THE HAGUE. The wife and two children of Dominic Ongwen are due to visit him in the Hague, Netherlands, after the former Lord’s Resistances Army (LRA) rebel commander, who is being tried on 70 counts of war crimes and crimes against humanity, insisted it was his right to have family visits.
Ongwens’s lead lawyer Krispus Ayena Odongo told Daily Monitor at the Hague last evening that the International Criminal Court (ICC) accepted the request and at least three family members are expected, for the first time, to visit him in the New Year.
“By January 2017, all the paper work would be completed for their travel; it will be a lady and two children,” Mr Odongo said, quoting Ongwen’s preferences.
From the rough life as a rebel commander where force was the currency to issue and execute orders or get anything done, Ongwen now finds himself in prison far away from home and with no one speaking his native Acholi language but where a soft touch runs the washing machine to do laundry, lights the bulb and opens the door.
Only diplomats offering consular services or persons specifically asked for by Ongwen can visit him at the high-security facility.
The trappings of Ongwen’s cell may make him live a life seemingly better than most average Ugandans. But there is a depressing downside, said Charles Taku, another of his lawyers.
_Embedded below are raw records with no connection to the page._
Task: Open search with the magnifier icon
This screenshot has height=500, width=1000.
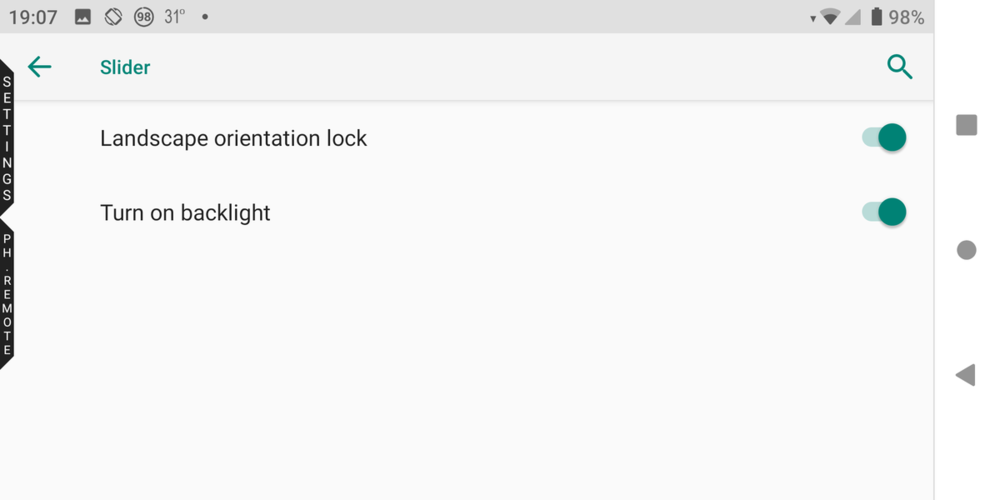Action: pyautogui.click(x=899, y=67)
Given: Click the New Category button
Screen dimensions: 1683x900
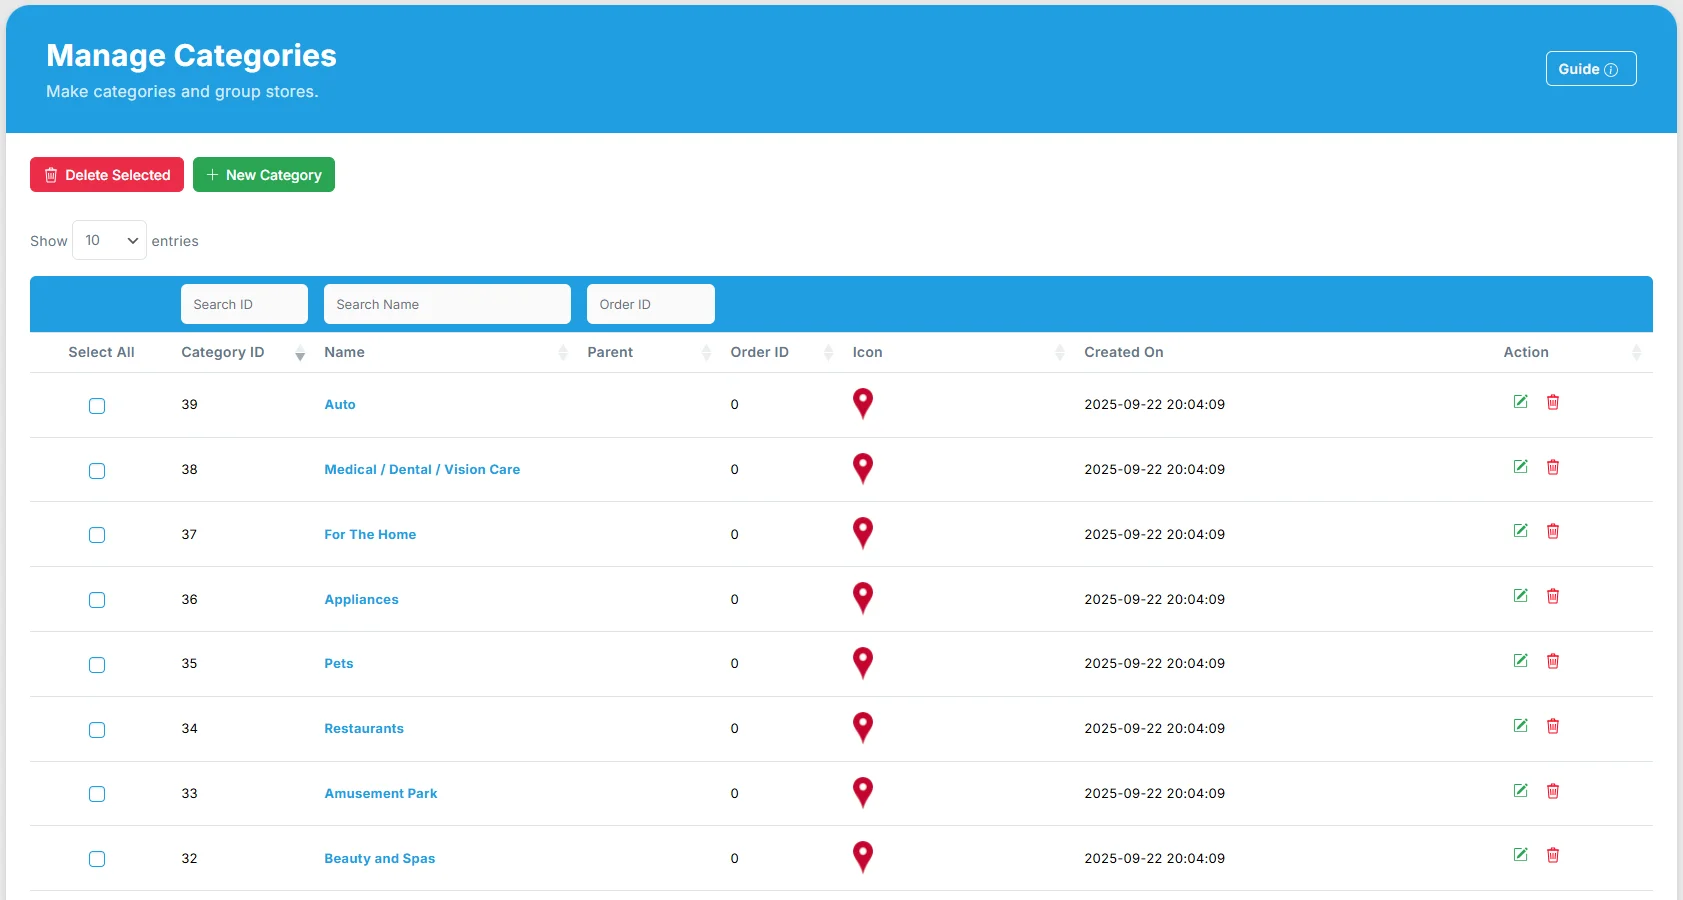Looking at the screenshot, I should coord(264,175).
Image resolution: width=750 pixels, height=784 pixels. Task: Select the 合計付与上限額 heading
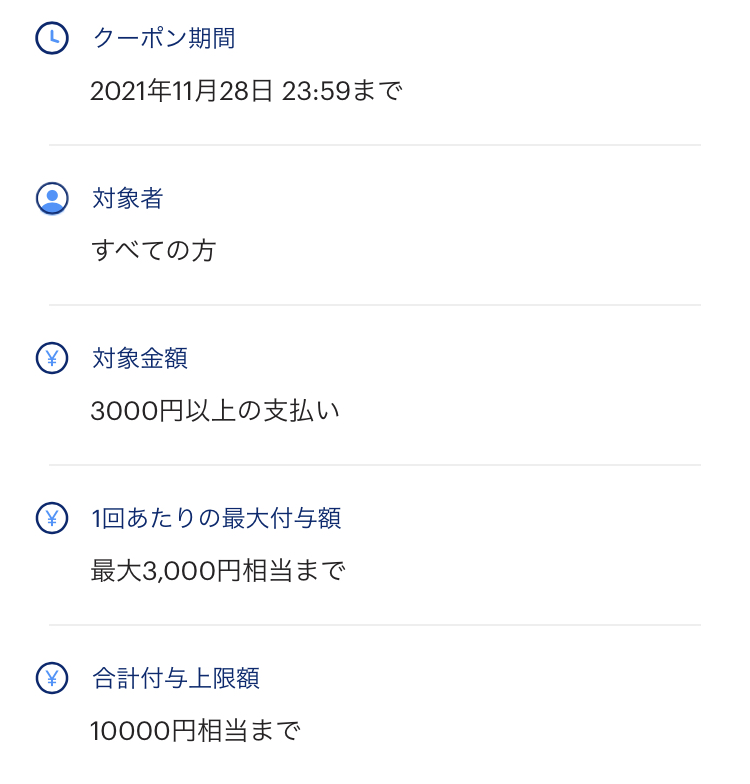[176, 678]
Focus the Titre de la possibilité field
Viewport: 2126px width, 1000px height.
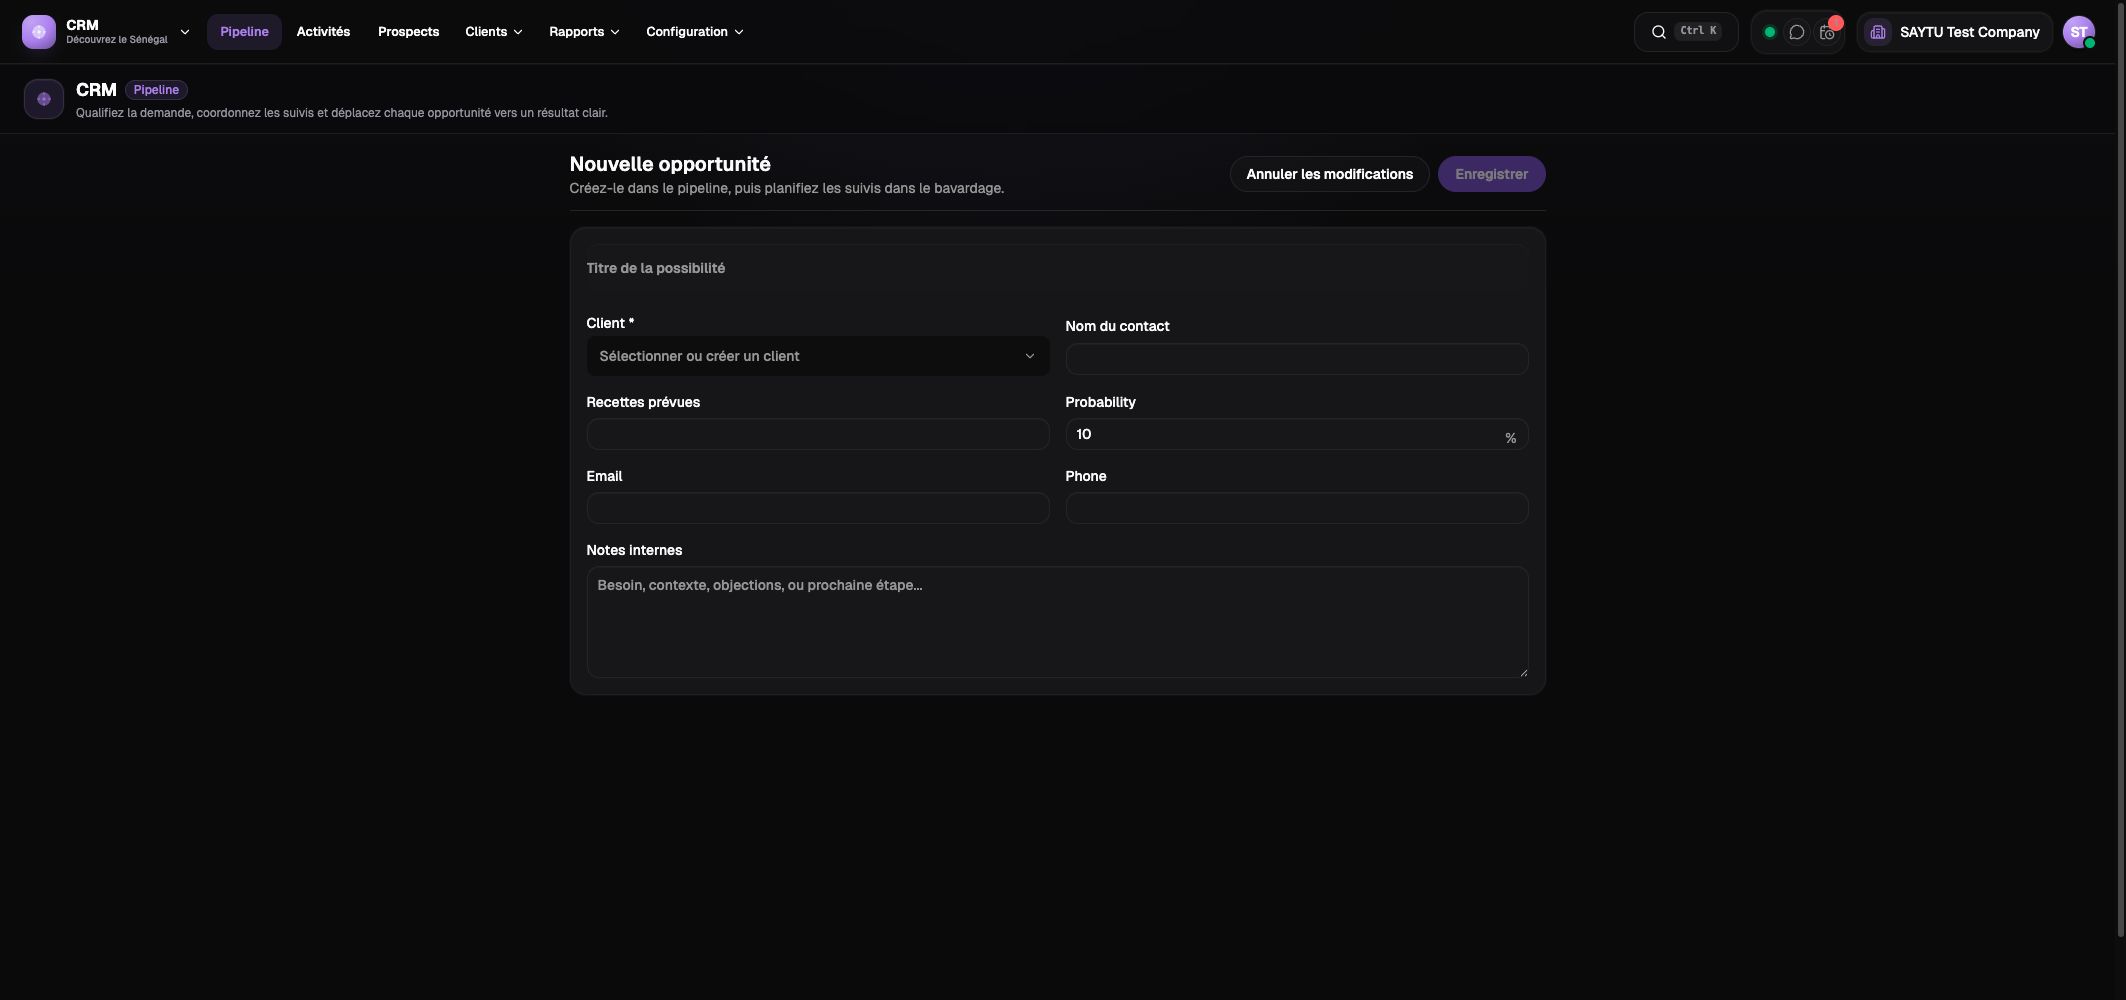1057,268
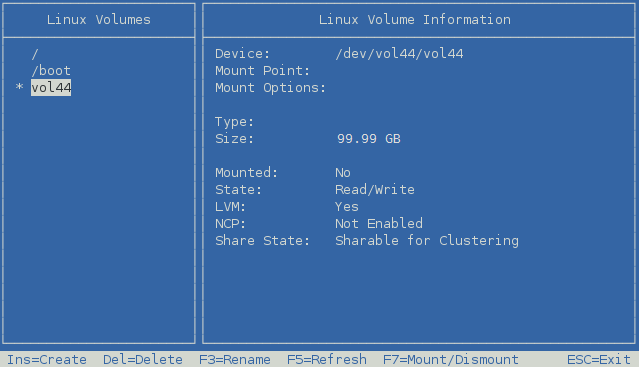This screenshot has height=367, width=639.
Task: Click the NCP value "Not Enabled"
Action: pyautogui.click(x=379, y=224)

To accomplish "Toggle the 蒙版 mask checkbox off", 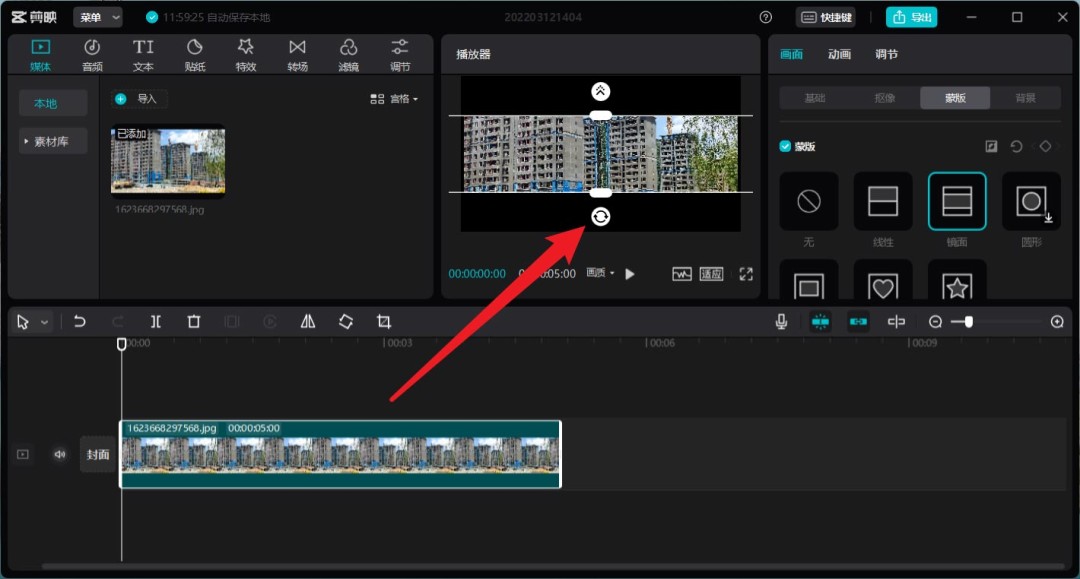I will (x=783, y=146).
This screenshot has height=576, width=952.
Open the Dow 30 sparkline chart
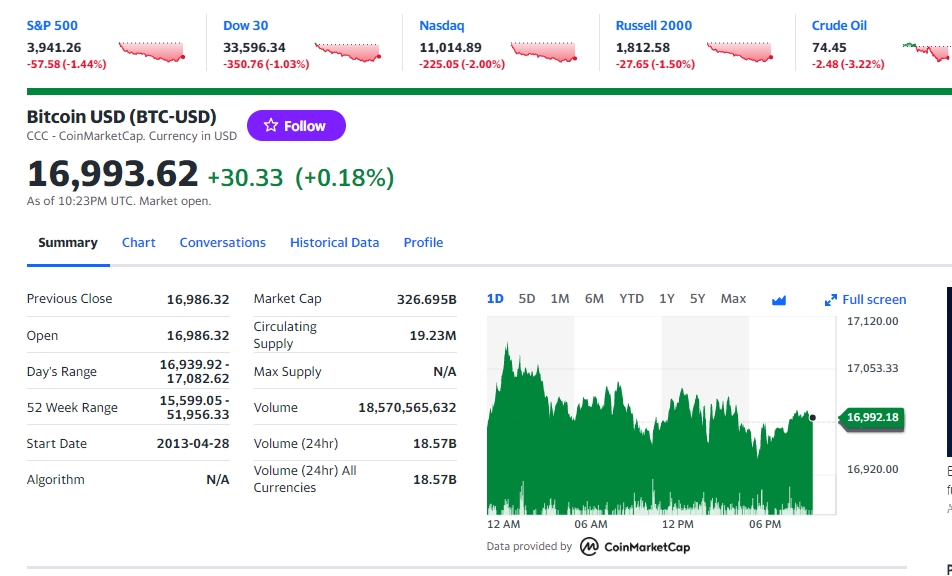point(348,52)
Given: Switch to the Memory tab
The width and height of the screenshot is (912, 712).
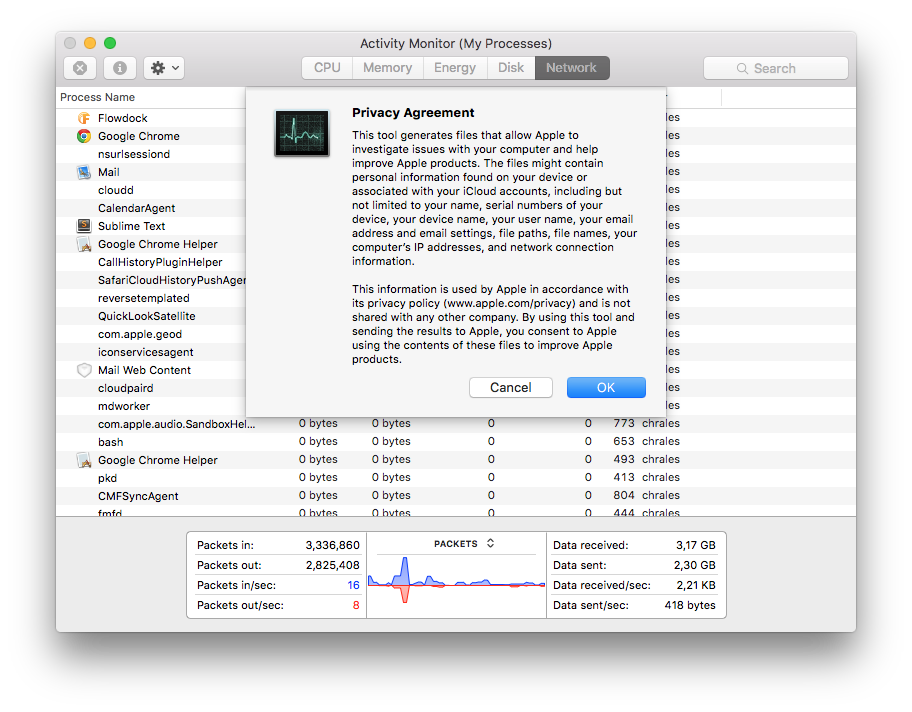Looking at the screenshot, I should (x=387, y=68).
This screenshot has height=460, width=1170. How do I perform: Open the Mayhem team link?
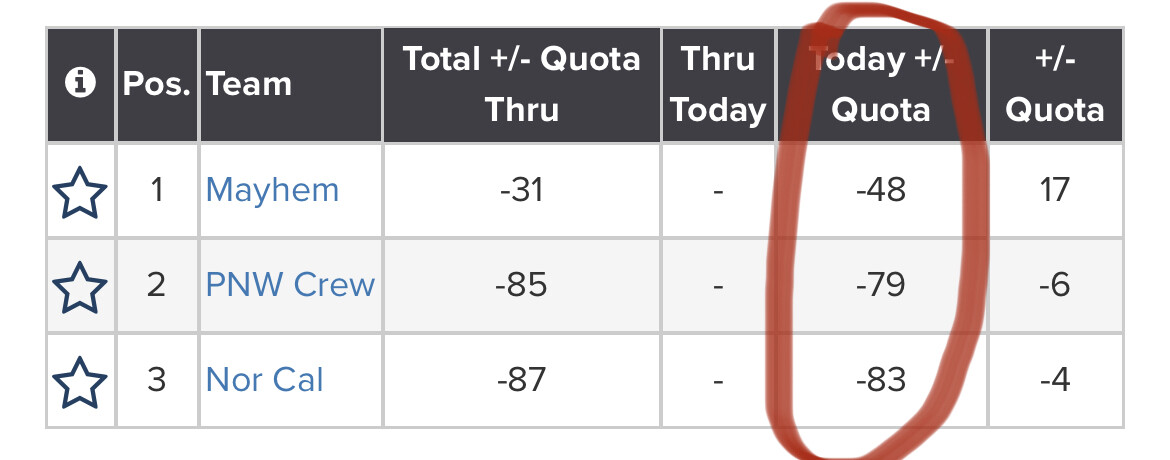(272, 190)
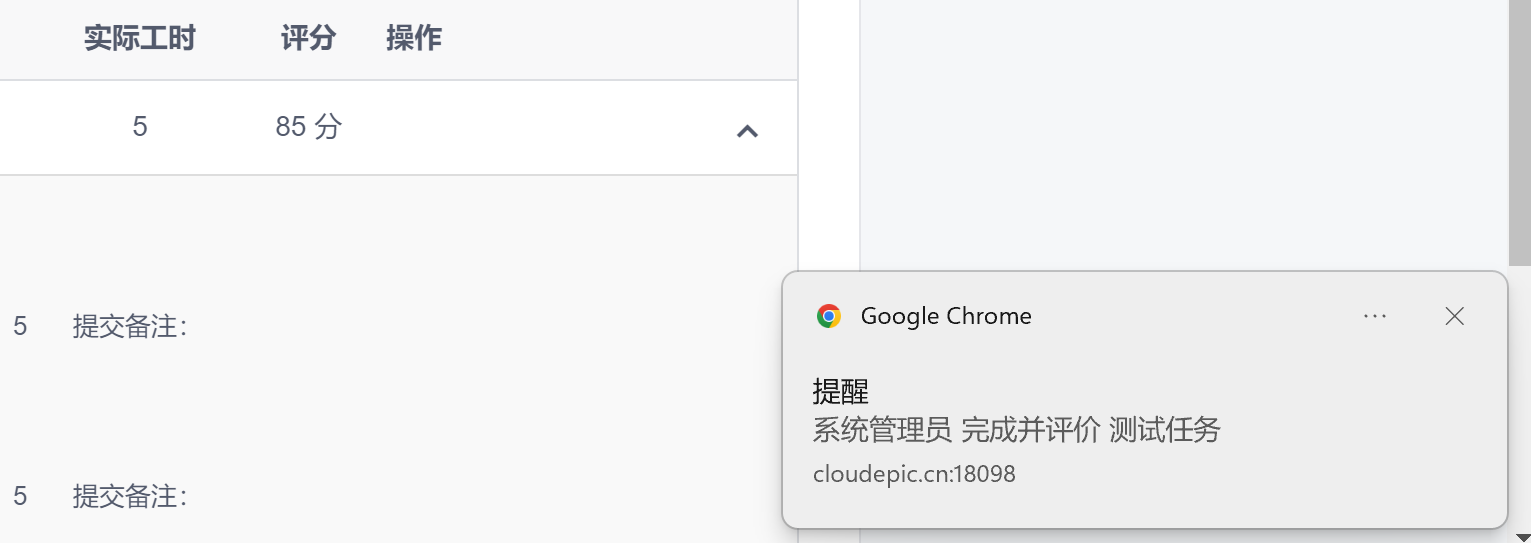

“It’s a cultural shock, living in a different world where he cannot speak his native language. Ongwen unfortunately has only known two words; in LRA captivity and now prison,” said Taku, a Cameroonian national.
He said Ongwen was abducted at nine years, grew up in LRA leader Joseph Kony’s household, was sent to battlefronts as a child and now restraining him in jail means he has had no opportunity to live a normal life, practice his culture or speak his language.